Data excerpts
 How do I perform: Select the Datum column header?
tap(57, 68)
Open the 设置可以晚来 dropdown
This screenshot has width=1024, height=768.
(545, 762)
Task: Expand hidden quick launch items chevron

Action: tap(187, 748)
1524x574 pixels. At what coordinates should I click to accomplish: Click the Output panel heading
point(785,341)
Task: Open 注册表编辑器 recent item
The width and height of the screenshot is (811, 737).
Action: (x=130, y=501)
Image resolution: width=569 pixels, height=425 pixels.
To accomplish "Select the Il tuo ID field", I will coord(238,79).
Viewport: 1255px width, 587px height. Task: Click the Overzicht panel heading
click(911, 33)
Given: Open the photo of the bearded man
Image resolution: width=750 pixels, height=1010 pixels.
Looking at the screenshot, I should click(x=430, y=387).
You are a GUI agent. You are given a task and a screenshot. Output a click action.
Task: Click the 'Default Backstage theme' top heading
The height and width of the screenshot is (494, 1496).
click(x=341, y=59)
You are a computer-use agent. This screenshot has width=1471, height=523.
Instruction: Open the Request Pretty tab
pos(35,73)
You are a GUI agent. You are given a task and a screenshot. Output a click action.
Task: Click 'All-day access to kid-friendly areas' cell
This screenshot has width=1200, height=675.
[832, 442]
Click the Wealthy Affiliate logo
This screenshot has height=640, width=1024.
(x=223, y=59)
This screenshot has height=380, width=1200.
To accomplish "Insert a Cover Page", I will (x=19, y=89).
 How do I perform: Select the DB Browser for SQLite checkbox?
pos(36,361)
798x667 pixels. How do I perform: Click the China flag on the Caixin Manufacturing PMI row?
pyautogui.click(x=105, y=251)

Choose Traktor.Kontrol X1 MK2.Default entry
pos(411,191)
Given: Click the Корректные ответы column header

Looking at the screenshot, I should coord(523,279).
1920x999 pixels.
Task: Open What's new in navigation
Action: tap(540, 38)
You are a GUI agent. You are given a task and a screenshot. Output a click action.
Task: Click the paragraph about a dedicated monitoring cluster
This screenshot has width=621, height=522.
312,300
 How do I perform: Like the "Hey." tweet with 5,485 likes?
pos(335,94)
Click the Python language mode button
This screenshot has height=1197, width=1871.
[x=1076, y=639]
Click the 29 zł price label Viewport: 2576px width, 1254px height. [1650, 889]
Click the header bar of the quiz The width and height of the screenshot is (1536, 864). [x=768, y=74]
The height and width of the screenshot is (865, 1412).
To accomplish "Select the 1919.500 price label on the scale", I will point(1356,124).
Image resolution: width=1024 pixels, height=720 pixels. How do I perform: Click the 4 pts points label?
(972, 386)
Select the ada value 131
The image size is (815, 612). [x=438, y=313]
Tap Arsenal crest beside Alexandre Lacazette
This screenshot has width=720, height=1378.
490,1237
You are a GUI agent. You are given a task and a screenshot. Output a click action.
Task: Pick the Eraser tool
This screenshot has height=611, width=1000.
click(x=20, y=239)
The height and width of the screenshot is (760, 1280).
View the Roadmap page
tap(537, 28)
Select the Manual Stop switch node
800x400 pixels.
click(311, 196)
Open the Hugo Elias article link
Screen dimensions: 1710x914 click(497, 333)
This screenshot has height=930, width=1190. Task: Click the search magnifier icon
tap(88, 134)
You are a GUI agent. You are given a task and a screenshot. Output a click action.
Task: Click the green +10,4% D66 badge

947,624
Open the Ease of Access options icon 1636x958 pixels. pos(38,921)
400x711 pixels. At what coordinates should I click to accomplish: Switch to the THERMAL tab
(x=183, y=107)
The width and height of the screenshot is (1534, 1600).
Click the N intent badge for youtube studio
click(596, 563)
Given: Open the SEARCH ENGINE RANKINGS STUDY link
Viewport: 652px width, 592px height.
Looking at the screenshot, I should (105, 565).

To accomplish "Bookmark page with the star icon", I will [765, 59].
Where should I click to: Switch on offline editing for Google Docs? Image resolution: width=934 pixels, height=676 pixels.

- EXERCISE INSTRUCTIONS:
Using the records above, restate word for word the lines from the one with "Select the Manual Stop switch node" through the one with "Open the Ease", both included.

- SOLUTION TO THE EXERCISE:
Select the Manual Stop switch node
800x400 pixels.
click(311, 196)
Open the Hugo Elias article link
Screen dimensions: 1710x914 click(497, 333)
This screenshot has height=930, width=1190. Task: Click the search magnifier icon
tap(88, 134)
You are a GUI agent. You are given a task and a screenshot. Output a click action.
Task: Click the green +10,4% D66 badge

947,624
Open the Ease of Access options icon 1636x958 pixels. pos(38,921)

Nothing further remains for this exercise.